Pictures must not appear in the copy. Reproduce exactly, and only, the lines from the one with "This screenshot has" through the end of the data below.

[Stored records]
• • • • • • •
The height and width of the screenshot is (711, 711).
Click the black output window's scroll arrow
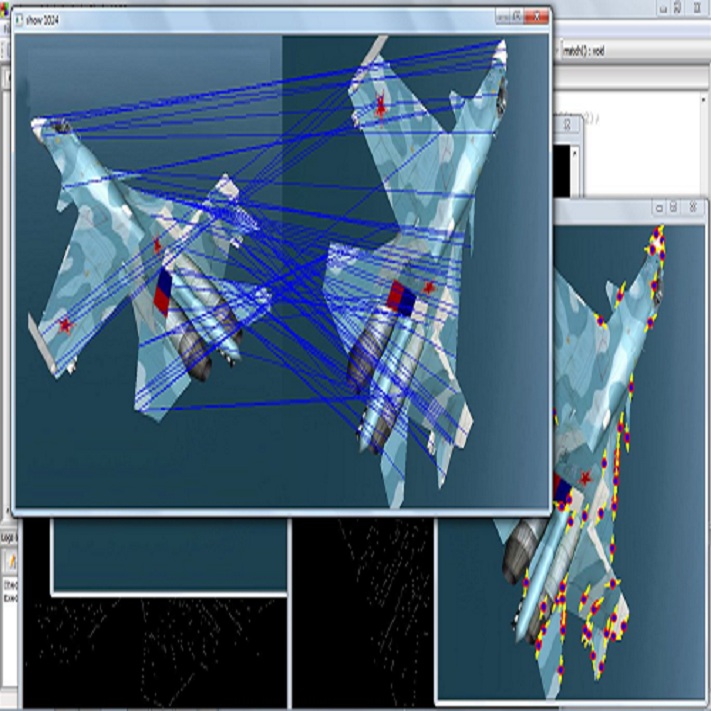pyautogui.click(x=575, y=153)
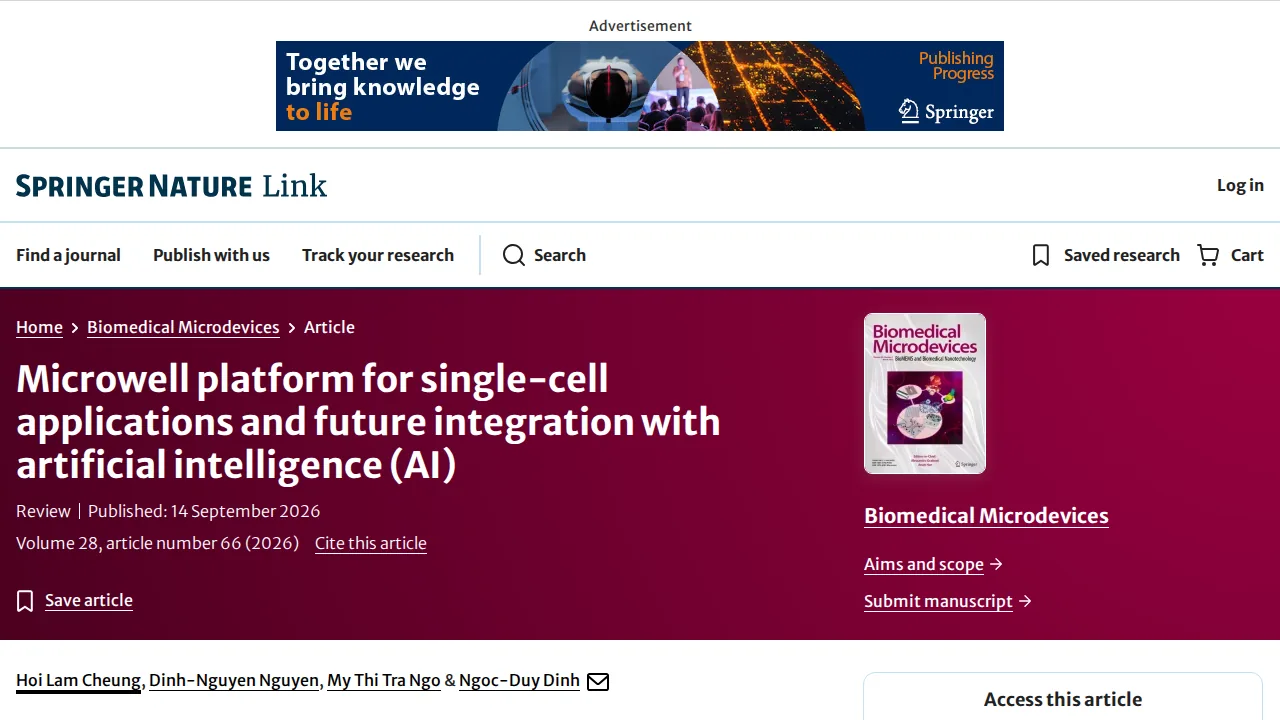Open the Biomedical Microdevices cover thumbnail
The height and width of the screenshot is (720, 1280).
point(925,393)
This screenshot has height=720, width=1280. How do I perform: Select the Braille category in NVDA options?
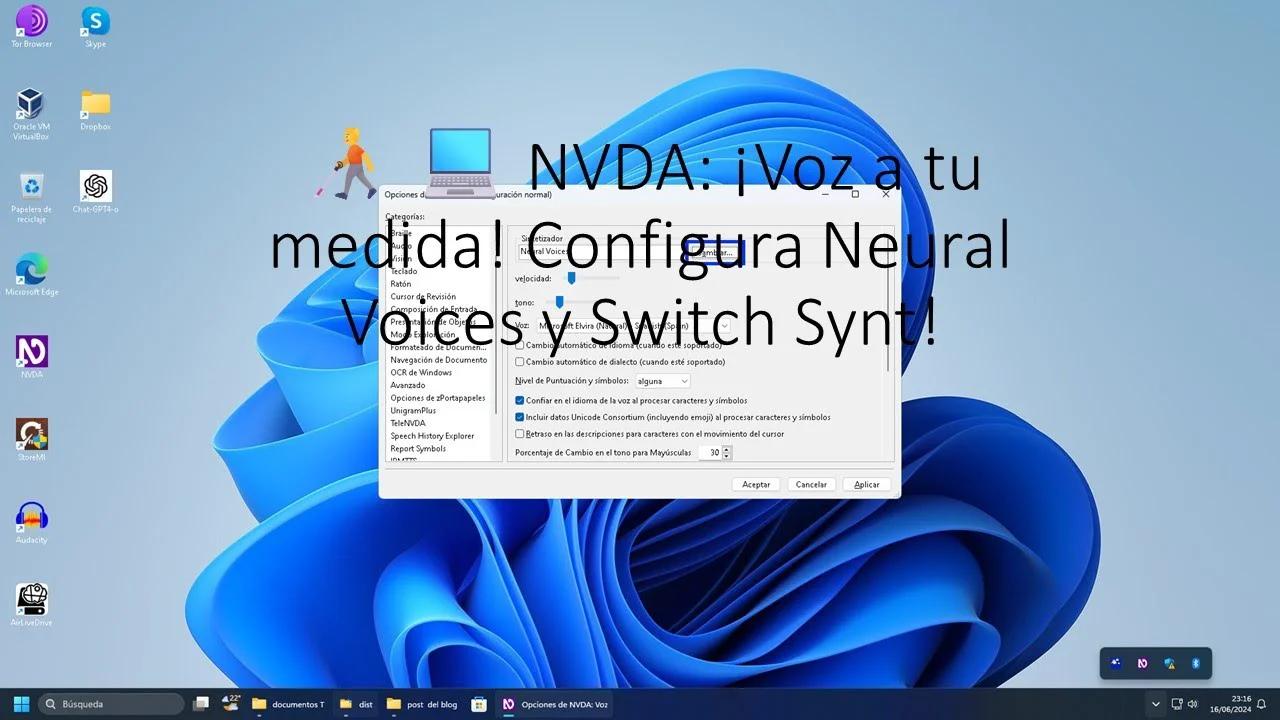pos(403,233)
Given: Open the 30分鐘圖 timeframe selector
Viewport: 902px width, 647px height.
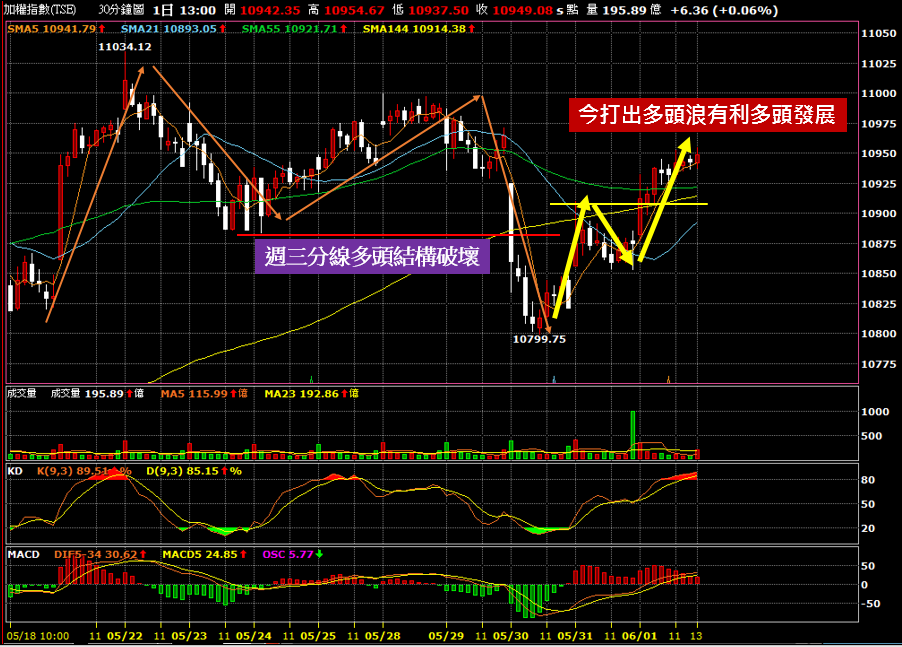Looking at the screenshot, I should (x=120, y=9).
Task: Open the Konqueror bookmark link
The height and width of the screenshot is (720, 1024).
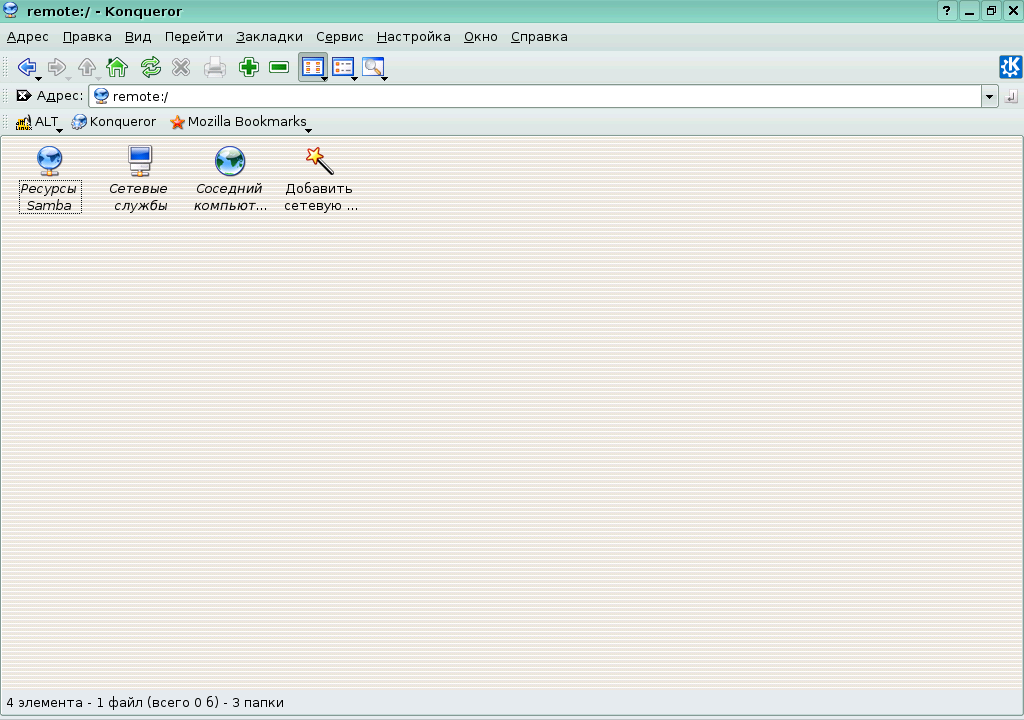Action: coord(114,122)
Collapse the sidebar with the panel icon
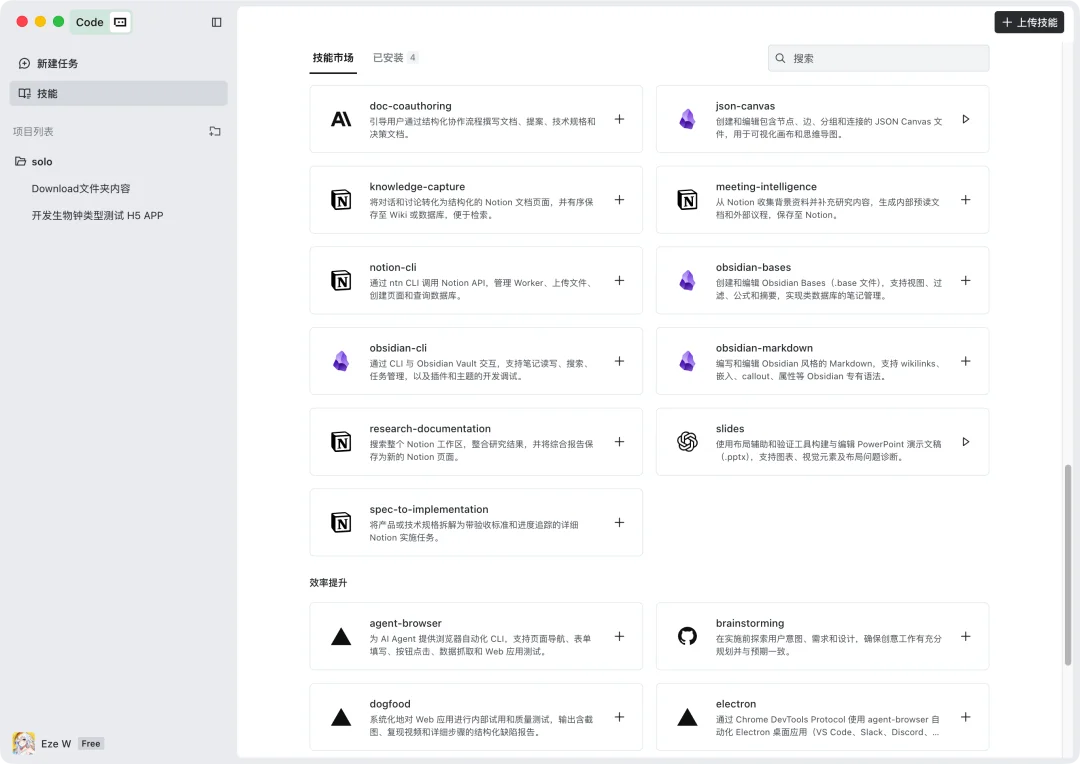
• • • • • • •
Final answer
This screenshot has height=720, width=1280. How do I perform: Select the Braille category in NVDA options?
pos(403,233)
Given: Open the 30分鐘圖 timeframe selector
Viewport: 902px width, 647px height.
Looking at the screenshot, I should (x=120, y=9).
Task: Open the Konqueror bookmark link
The height and width of the screenshot is (720, 1024).
Action: coord(114,122)
Collapse the sidebar with the panel icon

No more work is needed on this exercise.